Loosening your belt on amusement park rides is a meme no one should copy, but I'm undecided on whether you should imitate the Kool-Aid Man and run through your neighbor's fence in the middle of the night. On one hand, it's a hilarious idea, any injuries you cause will be your own, and your neighbor might be a real jerk. But on the other hand, that's not your fence, and you might get arrested. That's what happened to some Long Island, N.Y. teenagers this week anyway. Police say they arrested a Kool-Aid gang of six dudes between the ages of 12 and 18 after they filmed themselves damaging several fences, probably while yelling "ohhhh YEAH!"

"On the night in question, it looks like four homes were hit and tied to these individuals," Suffolk County Chief of Patrol Gerard Hardy told the NBC New York. "It might seem fun and it might be a prank, but it's criminal and they will be held accountable," he added.

While a "TikTok challenge" was mentioned by authorities, I can't find much evidence of a trend like this, and a TikTok spokesman said the trend had been debunked before, and that they "would need to see the video to fully comment." I need to see the video to fully comment too.
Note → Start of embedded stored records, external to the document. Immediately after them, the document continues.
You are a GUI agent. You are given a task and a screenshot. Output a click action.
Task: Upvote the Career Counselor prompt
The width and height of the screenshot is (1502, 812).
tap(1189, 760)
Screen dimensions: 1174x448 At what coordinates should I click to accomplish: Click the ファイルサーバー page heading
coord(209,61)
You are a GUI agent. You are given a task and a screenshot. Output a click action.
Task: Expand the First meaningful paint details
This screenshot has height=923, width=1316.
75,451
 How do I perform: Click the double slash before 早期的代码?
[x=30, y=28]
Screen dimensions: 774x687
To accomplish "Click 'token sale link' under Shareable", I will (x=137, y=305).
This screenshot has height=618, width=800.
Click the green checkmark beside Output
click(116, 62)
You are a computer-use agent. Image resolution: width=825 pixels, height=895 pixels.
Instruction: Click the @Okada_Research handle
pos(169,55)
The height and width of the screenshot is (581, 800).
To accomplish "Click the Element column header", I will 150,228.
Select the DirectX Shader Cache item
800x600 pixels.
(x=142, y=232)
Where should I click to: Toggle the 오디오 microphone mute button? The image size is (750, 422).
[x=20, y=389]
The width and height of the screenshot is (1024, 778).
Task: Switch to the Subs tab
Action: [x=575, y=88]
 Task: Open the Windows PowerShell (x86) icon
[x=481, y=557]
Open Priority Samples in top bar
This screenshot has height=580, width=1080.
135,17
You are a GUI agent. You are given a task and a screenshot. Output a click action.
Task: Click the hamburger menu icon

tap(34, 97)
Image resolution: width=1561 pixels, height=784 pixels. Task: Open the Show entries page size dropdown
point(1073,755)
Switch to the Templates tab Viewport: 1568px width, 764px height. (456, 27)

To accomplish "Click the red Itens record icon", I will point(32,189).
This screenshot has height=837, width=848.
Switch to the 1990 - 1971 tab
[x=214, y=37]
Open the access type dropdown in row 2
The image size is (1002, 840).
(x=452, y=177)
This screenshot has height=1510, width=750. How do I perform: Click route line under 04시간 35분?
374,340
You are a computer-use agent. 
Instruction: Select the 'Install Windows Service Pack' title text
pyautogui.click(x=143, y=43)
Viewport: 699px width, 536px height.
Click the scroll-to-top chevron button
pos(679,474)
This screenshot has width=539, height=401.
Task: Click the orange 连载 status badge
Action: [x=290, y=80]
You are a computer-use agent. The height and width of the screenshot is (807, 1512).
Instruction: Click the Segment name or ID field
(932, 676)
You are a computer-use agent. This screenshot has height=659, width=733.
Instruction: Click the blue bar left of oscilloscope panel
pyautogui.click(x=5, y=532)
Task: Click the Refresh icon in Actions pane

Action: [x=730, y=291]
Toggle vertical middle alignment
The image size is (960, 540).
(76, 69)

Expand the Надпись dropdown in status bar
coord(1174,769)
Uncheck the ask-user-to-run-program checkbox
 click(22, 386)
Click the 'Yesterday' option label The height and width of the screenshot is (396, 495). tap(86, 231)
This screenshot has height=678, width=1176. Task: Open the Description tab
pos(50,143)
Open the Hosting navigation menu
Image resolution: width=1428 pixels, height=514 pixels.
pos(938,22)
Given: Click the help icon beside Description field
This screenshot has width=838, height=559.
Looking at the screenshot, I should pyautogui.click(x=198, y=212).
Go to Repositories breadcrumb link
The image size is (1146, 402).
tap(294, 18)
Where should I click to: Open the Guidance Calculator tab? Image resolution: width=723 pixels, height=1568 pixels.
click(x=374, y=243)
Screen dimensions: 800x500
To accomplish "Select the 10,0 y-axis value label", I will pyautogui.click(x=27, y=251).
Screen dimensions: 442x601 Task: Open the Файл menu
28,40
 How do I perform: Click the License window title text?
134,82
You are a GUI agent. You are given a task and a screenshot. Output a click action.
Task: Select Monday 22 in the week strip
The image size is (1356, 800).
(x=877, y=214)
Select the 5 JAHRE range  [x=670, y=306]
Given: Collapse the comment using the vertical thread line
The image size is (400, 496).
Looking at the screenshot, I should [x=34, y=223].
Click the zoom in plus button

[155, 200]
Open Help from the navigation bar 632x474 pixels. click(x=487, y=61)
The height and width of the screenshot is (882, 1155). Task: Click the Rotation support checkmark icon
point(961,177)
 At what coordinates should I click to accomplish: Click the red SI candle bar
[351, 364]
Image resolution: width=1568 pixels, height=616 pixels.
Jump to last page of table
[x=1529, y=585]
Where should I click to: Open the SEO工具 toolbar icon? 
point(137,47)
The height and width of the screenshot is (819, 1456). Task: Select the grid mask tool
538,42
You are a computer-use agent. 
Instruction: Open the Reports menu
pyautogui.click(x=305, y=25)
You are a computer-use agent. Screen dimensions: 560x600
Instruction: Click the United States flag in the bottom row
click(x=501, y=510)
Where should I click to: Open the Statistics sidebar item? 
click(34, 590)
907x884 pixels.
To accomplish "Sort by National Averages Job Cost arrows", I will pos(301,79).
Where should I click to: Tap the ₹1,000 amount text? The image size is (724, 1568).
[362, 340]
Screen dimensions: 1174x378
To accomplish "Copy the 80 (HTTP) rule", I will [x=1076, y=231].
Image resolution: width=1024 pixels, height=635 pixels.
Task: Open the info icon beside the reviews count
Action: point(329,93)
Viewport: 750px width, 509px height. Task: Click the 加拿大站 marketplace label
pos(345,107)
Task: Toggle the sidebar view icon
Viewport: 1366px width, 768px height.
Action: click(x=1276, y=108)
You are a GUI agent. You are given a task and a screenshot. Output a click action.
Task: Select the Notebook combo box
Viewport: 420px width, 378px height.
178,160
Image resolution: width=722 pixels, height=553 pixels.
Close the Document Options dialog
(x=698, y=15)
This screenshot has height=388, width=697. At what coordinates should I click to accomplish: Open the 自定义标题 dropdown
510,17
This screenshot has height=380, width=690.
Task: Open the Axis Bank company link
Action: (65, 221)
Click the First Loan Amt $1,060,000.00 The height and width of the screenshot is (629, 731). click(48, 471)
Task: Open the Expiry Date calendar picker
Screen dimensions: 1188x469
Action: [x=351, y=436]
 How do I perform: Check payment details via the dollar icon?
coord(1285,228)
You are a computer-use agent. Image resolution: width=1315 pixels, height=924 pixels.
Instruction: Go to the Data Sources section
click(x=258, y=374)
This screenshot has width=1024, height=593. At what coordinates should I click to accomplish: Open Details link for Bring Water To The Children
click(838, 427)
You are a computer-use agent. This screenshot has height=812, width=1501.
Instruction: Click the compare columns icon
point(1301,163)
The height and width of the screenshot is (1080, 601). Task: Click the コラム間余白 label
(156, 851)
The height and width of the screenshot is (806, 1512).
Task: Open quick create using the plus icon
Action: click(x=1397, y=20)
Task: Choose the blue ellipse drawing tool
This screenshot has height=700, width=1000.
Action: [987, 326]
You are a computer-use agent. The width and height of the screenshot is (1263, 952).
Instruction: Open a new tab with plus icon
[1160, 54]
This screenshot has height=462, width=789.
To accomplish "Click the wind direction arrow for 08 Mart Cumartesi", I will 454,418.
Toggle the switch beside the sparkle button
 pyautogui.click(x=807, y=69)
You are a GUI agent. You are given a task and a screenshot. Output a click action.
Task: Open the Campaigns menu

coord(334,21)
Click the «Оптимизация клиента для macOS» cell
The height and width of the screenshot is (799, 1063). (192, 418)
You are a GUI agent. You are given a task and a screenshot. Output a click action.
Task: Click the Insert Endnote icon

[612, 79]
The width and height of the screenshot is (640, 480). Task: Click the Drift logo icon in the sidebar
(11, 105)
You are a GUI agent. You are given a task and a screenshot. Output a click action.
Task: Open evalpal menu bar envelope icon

Please send.

Kids asking baristas for a Starbucks "surprise"

Social media users are involving Starbucks employees in a new trend, the "surprise me" challenge. It works like this: You go to a Starbucks drive through, and rather than saying, "gimme a vente latte," you say, "surprise me," and let the overworked retail clerk serve you whatever they want. If you check out the videos on the #surpriseme tag, you'll see that some people get really good drinks or they get "super fresh" drinks. Some baristas are happy to show off their creativity. But some people get a little attitude from baristas who don't "pass the vibe check."

Gen Z workers introduce "bare-minimum Monday"

I'm addicted to tracking the way people who are new to having grown-up jobs confront the grinding indignity of modern employment. The new wrinkle for the generation that brought us both "hustle culture" and "quiet quitting" is "bare-minimum Monday." As the name implies, the idea is to do as little as possible at work on Mondays.

At first, I assumed this is because having a job kind of sucks, but there's actually more to it than that. Started by TikToker @itsmarisajo, videos tagged #bareminimummonday have over a million hits and offer philosophical justifications and strategies geared toward people who are overachievers and stressed out about work. It's not really about slacking off on Monday as much as not stressing out on Sunday night by telling yourself you're going to just do enough to get by the next day.